▶ WRITTEN TASK
In the blog post below, condense the paragraph beginning "The International Synod of Bishops of 2005" into two sentences while keeping its main facts.

▶ ARTICLE
------------------------------------

Tuesday, November 01, 2005

Who's For Better Bishops?

OK, so I've gotten e.mails asking for my whereabouts.... Well, as the college loan people have come hunting after me, I have to actually do some pay work to get them off my back. Forgive my absence, hope everyone had a great Halloween. And Happy All Saints' -- it's a public holiday in Rome.

This wasn't posted online, but I've received permission from my paper, The Tablet, to publish its lead editorial from this week's edition on the Synod of Bishops just concluded. It makes for thought-provoking reading.

LESS THAN GOD'S PEOPLE DESERVE

The International Synod of Bishops of 2005 was a piece of business left over from the papacy of Pope John Paul II, and perhaps happened too soon to be regarded as characteristic of the emerging papacy of Benedict XVI. For many Catholics looking to their leaders for vision, courage and imagination in response to the problems the Church faces, its risk-averse message of “no change” will be a big disappointment. The problems remain, but seem further than ever from solution.

------------------------------------

▶ RAW RECORDS
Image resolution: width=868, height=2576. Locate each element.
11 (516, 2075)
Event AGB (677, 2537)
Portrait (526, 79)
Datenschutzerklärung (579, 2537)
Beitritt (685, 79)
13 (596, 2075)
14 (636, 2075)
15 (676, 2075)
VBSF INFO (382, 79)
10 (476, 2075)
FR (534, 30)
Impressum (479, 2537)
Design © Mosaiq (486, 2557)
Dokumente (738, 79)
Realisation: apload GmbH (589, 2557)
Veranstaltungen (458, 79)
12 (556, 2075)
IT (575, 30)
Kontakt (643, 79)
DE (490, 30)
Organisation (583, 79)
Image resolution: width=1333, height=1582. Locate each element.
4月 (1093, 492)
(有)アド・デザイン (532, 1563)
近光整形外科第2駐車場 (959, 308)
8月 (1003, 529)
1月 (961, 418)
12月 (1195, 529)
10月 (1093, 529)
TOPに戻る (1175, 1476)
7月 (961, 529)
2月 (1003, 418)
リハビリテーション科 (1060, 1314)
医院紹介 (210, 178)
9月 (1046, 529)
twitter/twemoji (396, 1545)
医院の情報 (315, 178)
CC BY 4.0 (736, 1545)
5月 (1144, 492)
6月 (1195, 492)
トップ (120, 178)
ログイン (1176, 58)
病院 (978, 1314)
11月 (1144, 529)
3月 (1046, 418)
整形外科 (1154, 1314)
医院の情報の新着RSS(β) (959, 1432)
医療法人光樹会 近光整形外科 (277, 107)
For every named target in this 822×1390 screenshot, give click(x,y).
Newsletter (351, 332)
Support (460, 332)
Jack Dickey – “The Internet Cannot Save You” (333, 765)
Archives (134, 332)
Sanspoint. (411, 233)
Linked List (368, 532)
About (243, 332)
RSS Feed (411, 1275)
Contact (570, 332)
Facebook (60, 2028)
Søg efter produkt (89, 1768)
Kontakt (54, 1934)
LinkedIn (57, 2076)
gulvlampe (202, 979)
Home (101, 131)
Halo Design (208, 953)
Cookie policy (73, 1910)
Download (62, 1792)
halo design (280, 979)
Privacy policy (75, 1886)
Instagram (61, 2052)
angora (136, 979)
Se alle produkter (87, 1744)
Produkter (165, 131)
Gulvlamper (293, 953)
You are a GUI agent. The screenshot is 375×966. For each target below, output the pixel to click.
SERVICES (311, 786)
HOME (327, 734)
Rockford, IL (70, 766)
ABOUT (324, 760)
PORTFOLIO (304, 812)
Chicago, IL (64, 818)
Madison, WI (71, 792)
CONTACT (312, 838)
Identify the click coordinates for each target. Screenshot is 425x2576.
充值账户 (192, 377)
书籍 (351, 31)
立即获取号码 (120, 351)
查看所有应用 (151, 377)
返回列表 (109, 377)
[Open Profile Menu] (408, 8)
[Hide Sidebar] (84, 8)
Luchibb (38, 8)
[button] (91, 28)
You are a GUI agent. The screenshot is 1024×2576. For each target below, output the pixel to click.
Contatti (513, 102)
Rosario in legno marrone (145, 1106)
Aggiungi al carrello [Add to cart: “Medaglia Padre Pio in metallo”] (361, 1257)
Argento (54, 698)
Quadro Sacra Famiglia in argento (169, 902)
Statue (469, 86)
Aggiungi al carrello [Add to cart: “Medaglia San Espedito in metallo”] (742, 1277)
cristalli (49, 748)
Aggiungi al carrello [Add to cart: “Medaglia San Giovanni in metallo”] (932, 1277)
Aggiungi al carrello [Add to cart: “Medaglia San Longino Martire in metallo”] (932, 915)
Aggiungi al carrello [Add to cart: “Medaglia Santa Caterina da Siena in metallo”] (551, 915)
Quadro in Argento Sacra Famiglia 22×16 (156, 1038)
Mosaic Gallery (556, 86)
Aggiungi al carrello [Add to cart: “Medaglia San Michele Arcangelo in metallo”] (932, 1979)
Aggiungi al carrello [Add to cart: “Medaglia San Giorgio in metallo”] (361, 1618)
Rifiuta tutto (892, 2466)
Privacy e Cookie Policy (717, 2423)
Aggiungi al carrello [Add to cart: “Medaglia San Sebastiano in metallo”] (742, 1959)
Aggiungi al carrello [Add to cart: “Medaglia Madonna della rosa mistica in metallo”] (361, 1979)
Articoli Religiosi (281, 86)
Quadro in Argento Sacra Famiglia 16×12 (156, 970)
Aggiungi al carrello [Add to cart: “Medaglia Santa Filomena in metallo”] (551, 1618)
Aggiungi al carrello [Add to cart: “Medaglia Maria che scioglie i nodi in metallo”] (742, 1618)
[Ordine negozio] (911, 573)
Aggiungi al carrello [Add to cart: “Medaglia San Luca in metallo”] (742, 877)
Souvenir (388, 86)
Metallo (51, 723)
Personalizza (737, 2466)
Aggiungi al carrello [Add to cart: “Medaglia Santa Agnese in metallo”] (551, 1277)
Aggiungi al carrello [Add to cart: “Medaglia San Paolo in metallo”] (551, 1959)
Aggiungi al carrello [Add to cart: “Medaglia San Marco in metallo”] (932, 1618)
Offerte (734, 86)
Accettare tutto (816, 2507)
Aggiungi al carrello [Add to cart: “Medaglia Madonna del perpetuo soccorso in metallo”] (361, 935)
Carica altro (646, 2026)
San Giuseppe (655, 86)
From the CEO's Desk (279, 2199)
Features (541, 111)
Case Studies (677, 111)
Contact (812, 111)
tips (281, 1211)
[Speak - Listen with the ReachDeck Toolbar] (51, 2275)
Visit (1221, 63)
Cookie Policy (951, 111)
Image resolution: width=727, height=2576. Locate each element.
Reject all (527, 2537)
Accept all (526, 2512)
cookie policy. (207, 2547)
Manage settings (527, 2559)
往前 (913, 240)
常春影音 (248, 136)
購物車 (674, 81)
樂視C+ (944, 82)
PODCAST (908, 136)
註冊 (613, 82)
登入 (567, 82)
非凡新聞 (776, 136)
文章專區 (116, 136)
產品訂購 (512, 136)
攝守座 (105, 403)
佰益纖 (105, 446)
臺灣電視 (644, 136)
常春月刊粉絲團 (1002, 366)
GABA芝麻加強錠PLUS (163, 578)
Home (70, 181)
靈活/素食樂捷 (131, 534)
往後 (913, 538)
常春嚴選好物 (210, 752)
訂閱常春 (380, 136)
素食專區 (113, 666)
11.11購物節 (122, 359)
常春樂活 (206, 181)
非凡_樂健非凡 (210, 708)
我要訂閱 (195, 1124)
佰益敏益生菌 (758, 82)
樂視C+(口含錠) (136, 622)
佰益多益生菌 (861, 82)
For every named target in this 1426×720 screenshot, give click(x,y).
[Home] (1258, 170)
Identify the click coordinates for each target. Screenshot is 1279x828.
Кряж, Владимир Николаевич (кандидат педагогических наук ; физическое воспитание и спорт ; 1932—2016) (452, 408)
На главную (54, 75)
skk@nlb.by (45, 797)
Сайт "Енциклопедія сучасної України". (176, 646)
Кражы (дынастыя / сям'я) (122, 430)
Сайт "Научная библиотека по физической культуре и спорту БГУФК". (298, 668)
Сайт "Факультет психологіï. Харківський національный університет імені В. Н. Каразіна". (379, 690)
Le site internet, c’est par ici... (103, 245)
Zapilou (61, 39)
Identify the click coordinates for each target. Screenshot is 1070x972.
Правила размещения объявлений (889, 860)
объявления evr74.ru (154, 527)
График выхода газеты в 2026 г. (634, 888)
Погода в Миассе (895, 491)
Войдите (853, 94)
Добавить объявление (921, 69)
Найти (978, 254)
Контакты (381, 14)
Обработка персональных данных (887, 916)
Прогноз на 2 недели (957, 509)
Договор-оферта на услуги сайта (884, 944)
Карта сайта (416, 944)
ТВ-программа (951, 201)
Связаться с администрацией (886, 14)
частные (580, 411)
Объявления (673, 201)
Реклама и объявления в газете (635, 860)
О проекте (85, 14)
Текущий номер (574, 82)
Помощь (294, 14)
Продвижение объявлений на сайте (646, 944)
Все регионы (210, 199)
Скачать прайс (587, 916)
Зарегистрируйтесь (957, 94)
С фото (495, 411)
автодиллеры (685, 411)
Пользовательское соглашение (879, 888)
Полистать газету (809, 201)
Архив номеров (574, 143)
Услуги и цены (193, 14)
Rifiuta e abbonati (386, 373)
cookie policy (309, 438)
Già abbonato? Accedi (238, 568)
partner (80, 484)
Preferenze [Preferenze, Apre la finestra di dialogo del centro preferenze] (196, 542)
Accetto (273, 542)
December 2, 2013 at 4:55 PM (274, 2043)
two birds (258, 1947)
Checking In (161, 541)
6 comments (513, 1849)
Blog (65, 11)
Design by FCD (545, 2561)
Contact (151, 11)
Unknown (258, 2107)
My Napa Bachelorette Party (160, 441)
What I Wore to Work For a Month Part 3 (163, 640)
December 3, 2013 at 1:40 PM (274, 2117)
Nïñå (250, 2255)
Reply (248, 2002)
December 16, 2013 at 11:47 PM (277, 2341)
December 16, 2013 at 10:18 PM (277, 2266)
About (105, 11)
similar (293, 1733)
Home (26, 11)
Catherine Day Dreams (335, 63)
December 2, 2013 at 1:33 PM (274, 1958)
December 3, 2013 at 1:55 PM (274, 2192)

------------------------------------

▶ COMPLETED EXERCISE
The 2005 International Synod of Bishops was left over from Pope John Paul II's papacy and perhaps came too soon to reflect the emerging papacy of Benedict XVI. Its risk-averse "no change" message will greatly disappoint many Catholics who seek vision, courage and imagination from their leaders, and the Church's remaining problems seem further than ever from solution.